Bitcoin (BTC) has officially broken through $120,000, reaching a high of $121,448 during the Asian session today (14th), once again setting a new peak, with no signs of slowing down in the pump. The technical indicators support further increases in Bitcoin, with momentum indicators remaining strong, and the price movement is firmly in a price discovery mode, with the next potential target above $130,000.
Bitcoin's next stop is 130,000 USD
The FXStreet team pointed out that Bitcoin entered the price discovery phase on July 9. Since then, as the king of cryptocurrencies, the price of Bitcoin has been rising all the way, approaching the target price of 120,000 USD, which is a key psychological milestone for traders. In the early session of the Asian trading period on Monday, the price of Bitcoin once broke through the peak of 119,999 USD, setting a new historical high, and this was the closest the asset has come to this milestone so far.
The two key momentum indicators on the daily chart indicate that Bitcoin's potential bullish momentum is strong, and BTC is expected to rise further. The Relative Strength Index (RSI) is at 76, and the Smoothed Moving Average Convergence Divergence (MACD) is flashing green bars above the neutral line.
The daily price chart for BTC/USDT shows that the next target price is $132,372, which is the 127.20% Fibonacci retracement level of Bitcoin's rise from the April low of $74,508 to the historical high of $119,999.
(Source: Trading View)
Bitcoin is currently 10% away from the next potential bullish target.

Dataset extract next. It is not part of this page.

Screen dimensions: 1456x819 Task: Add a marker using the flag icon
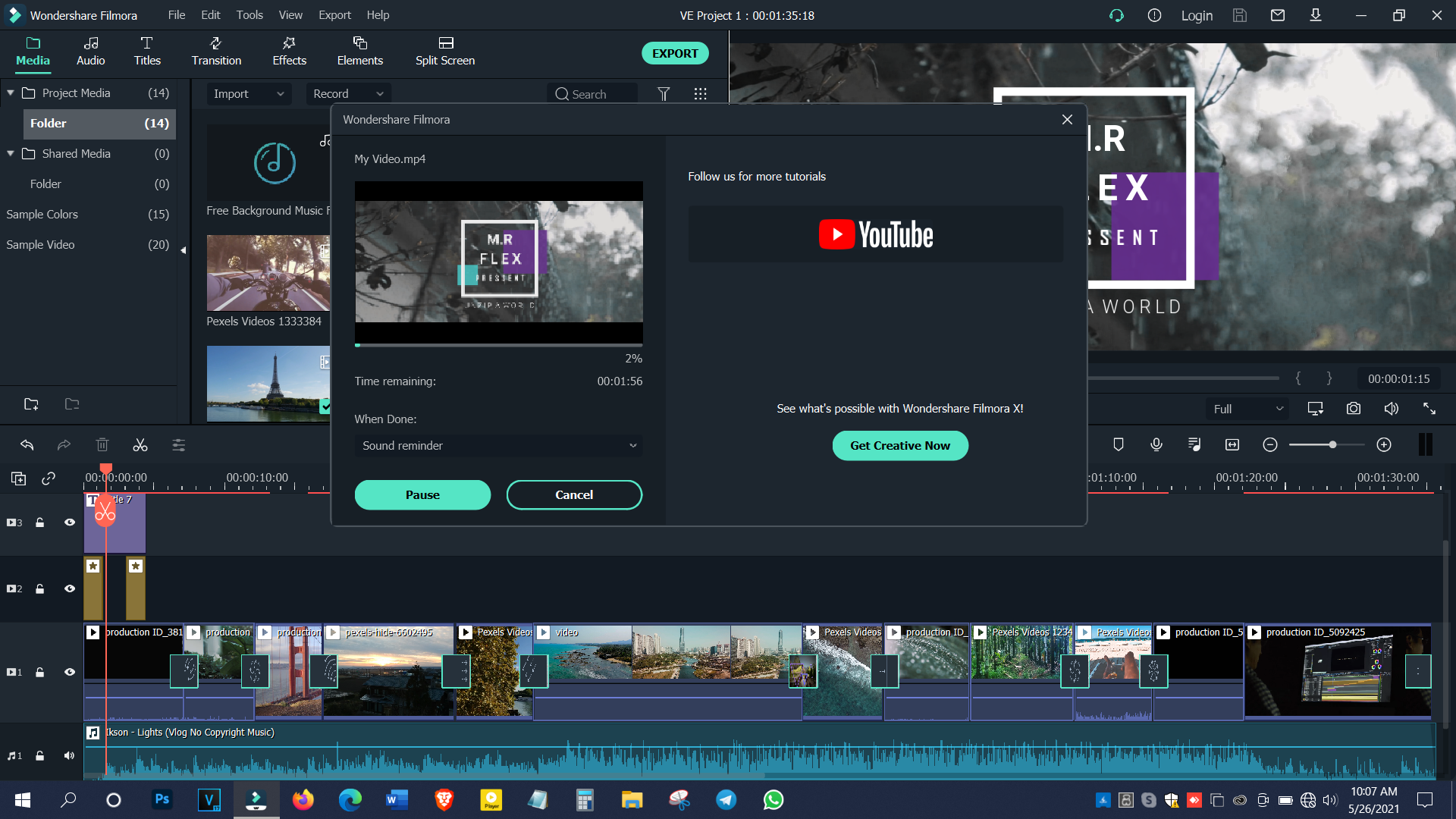click(x=1119, y=444)
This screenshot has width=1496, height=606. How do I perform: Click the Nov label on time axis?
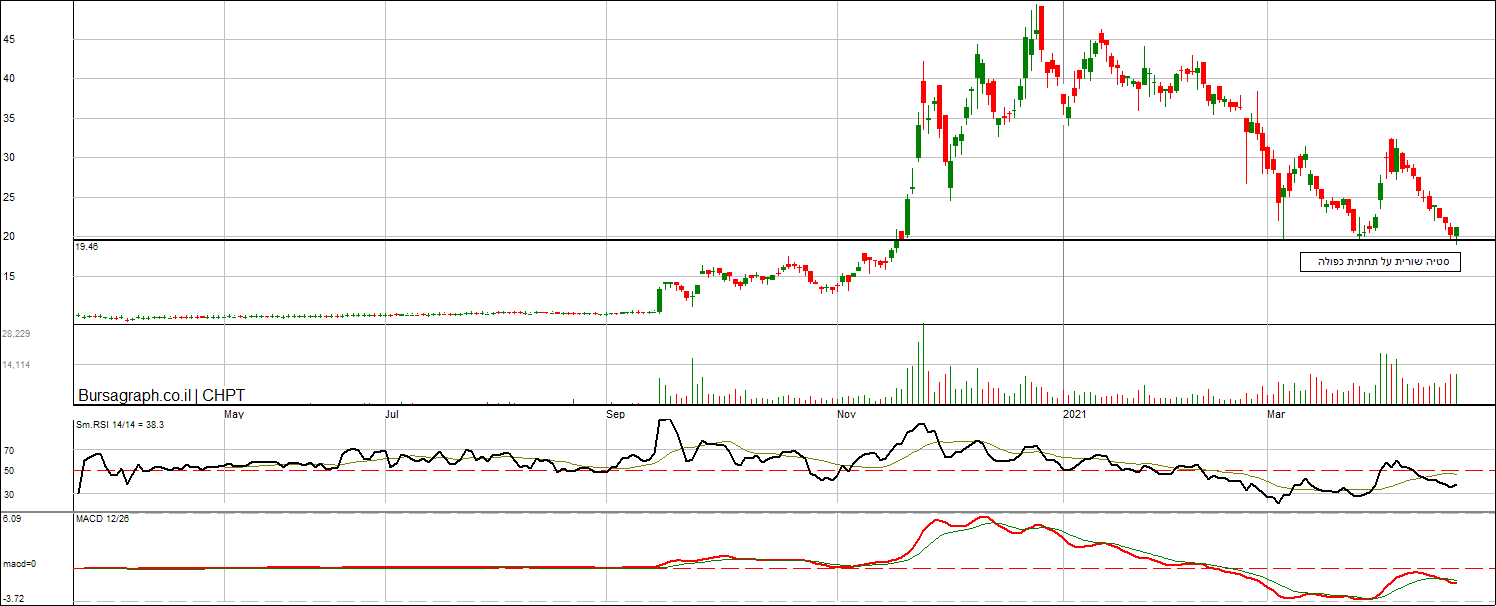pos(846,413)
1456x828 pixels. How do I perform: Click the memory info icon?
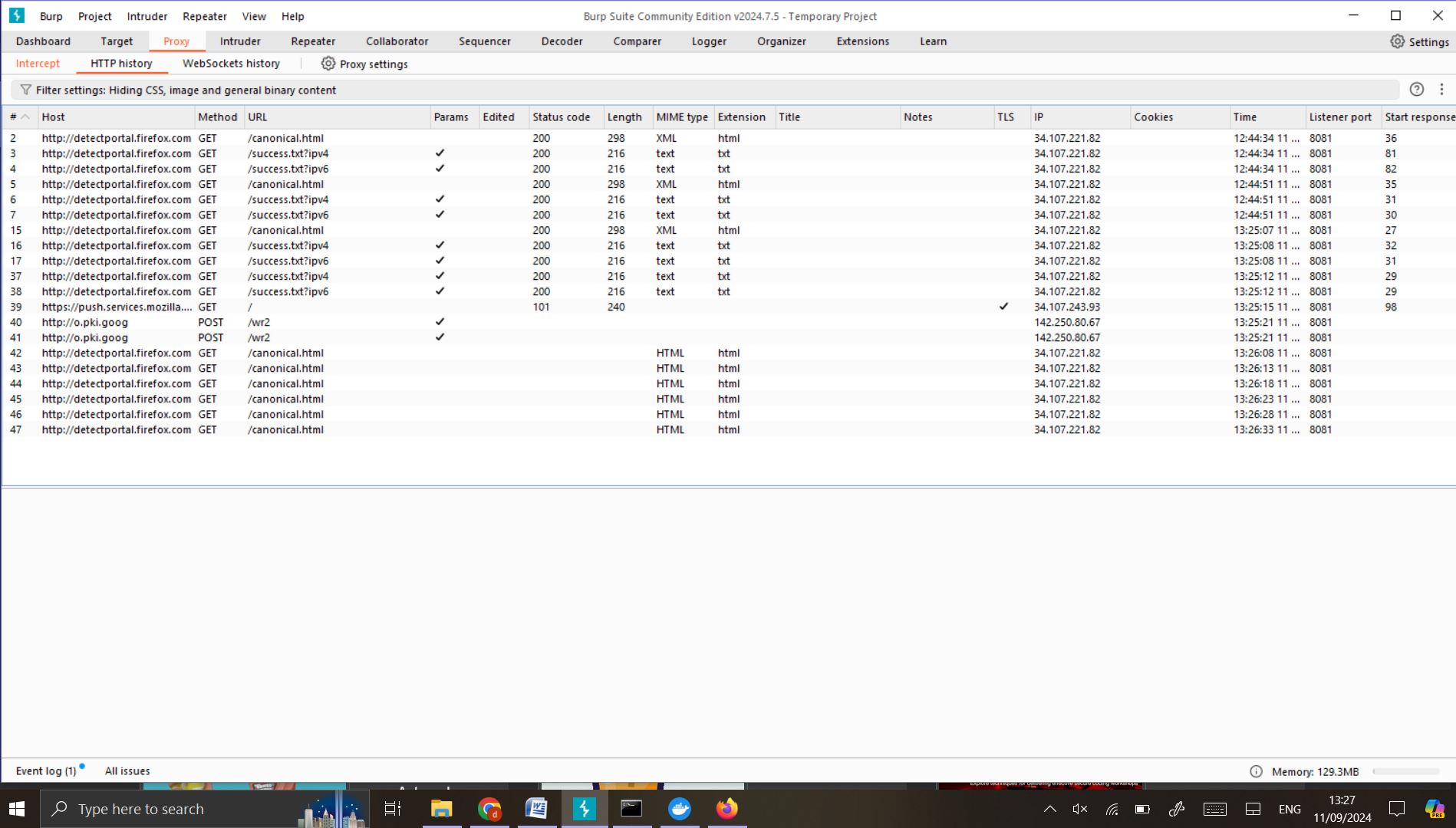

However, if Bitcoin faces a correction, it may continue to decline and find support near the lower limit of the fair value gap (FVG) at $115,222.
Derivative market data shows that as Bitcoin rises to new highs, $76 million in shorts were liquidated in the past 24 hours, and the long/short ratio (considered an indicator of derivative traders' bullish/bearish betting tendencies) exceeds 1.
This means that more derivatives traders are optimistic about Bitcoin and expect Bitcoin to rise further.